He’s Right About This Too

A month ago, I blogged about Jon Hicks’s dissatisfaction with iTunes/Apple Music; at the time, I concentrated on playback aspects of the software, but this afternoon I was playing my semi-random semi-weighted shuffle through our AirPlay-compliant tv, and I remembered that Jon also bemoaned the ‘visualiser’ feature of the app.

As I was thinking of this, I looked at the TV and saw this:

Television screen displaying a small image of the album cover for John Coltrane’s ‘A Love Supreme’ with the (incorrect, my fault) title of the selection, Coltrane’s name, and the album title.

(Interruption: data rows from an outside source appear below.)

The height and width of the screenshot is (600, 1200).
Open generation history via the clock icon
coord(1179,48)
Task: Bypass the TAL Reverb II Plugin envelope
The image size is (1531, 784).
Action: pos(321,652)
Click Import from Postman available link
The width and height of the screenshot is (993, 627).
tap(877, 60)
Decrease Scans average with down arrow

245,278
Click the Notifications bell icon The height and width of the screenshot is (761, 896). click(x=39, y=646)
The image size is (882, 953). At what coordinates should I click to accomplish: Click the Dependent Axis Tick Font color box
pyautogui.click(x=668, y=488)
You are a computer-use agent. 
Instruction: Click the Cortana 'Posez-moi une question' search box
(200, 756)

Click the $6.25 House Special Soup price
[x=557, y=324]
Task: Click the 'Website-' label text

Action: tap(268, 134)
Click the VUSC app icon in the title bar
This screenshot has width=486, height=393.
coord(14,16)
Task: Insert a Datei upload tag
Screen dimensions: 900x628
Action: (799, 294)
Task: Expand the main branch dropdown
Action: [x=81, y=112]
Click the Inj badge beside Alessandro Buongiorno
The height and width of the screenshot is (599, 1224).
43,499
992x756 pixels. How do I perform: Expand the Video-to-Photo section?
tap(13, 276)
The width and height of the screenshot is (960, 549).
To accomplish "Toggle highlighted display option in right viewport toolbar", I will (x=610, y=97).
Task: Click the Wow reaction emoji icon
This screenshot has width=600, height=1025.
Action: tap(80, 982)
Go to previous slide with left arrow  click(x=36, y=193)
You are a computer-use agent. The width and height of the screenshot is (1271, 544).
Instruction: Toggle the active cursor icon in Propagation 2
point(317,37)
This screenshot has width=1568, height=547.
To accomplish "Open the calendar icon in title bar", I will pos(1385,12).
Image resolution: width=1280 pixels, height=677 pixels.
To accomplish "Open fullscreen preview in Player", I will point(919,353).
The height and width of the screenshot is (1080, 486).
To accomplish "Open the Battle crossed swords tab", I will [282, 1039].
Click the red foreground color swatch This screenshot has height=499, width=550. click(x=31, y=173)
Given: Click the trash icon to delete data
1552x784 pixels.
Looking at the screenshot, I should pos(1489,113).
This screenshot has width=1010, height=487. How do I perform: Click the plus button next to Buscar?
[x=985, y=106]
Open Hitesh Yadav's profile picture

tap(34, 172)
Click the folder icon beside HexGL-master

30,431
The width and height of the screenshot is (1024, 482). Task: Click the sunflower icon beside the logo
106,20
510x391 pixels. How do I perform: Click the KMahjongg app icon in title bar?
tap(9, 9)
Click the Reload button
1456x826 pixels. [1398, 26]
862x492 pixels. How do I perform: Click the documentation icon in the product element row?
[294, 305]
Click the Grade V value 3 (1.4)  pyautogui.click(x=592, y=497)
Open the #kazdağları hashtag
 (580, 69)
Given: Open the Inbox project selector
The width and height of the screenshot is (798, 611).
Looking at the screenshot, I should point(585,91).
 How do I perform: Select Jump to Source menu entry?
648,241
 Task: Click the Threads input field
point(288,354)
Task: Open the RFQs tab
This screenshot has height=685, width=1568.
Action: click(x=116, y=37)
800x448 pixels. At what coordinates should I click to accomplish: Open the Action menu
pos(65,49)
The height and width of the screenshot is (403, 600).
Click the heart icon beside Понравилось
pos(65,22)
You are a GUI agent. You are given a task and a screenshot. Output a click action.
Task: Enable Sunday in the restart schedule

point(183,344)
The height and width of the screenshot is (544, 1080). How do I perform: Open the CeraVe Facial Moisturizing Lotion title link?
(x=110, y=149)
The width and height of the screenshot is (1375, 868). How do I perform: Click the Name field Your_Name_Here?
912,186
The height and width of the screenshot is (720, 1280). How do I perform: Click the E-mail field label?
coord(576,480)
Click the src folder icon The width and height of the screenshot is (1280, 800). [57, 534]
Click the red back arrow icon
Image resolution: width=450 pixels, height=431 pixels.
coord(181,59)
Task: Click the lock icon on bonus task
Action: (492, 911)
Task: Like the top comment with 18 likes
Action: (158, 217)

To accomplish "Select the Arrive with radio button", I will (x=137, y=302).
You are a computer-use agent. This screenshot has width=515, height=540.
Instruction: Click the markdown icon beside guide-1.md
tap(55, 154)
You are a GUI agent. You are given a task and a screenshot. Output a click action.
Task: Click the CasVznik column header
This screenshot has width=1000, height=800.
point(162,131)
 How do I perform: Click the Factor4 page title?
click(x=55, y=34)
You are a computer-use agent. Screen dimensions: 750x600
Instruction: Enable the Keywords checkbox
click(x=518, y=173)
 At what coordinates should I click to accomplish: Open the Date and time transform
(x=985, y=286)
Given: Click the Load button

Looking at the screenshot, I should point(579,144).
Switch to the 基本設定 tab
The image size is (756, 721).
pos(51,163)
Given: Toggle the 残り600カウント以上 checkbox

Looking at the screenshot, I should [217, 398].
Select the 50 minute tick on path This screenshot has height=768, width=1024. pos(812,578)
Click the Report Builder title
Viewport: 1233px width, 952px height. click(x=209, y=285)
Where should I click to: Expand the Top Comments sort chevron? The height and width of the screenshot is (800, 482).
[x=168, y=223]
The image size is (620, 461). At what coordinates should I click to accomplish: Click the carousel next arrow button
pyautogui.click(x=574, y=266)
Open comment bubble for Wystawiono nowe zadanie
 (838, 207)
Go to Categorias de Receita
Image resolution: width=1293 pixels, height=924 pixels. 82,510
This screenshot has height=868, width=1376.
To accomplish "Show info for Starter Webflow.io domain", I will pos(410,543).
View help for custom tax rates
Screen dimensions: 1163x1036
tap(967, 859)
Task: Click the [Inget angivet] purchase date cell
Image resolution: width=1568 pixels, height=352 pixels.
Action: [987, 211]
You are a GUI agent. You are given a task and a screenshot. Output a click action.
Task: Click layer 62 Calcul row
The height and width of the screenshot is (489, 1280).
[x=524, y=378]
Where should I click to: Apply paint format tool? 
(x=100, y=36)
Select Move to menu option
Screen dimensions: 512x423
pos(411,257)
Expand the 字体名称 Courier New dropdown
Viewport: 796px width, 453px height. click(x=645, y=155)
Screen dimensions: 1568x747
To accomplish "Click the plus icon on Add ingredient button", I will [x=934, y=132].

That leaves a vast amount of empty black space.
A Love Supreme

(It’s my fault the title of the cut is wrong; I’m still mopping up the mess from having had to change hard drives last autumn.) Why would you design a visualiser that allots so little space top the most graphically significant feature of the album — the cover design — and leave so much empty space?

Television screen with an image of John Coltrane’s ‘A Love Supreme’ that fills the left side of the screen, with the title of the cut, Coltrane’s name, the album title, release date, play count, and the number of stars I’ve assigned it, all without looking crowded.

So I mocked up a comparison that would have required the Apple engineers no more than two minutes longer to implement.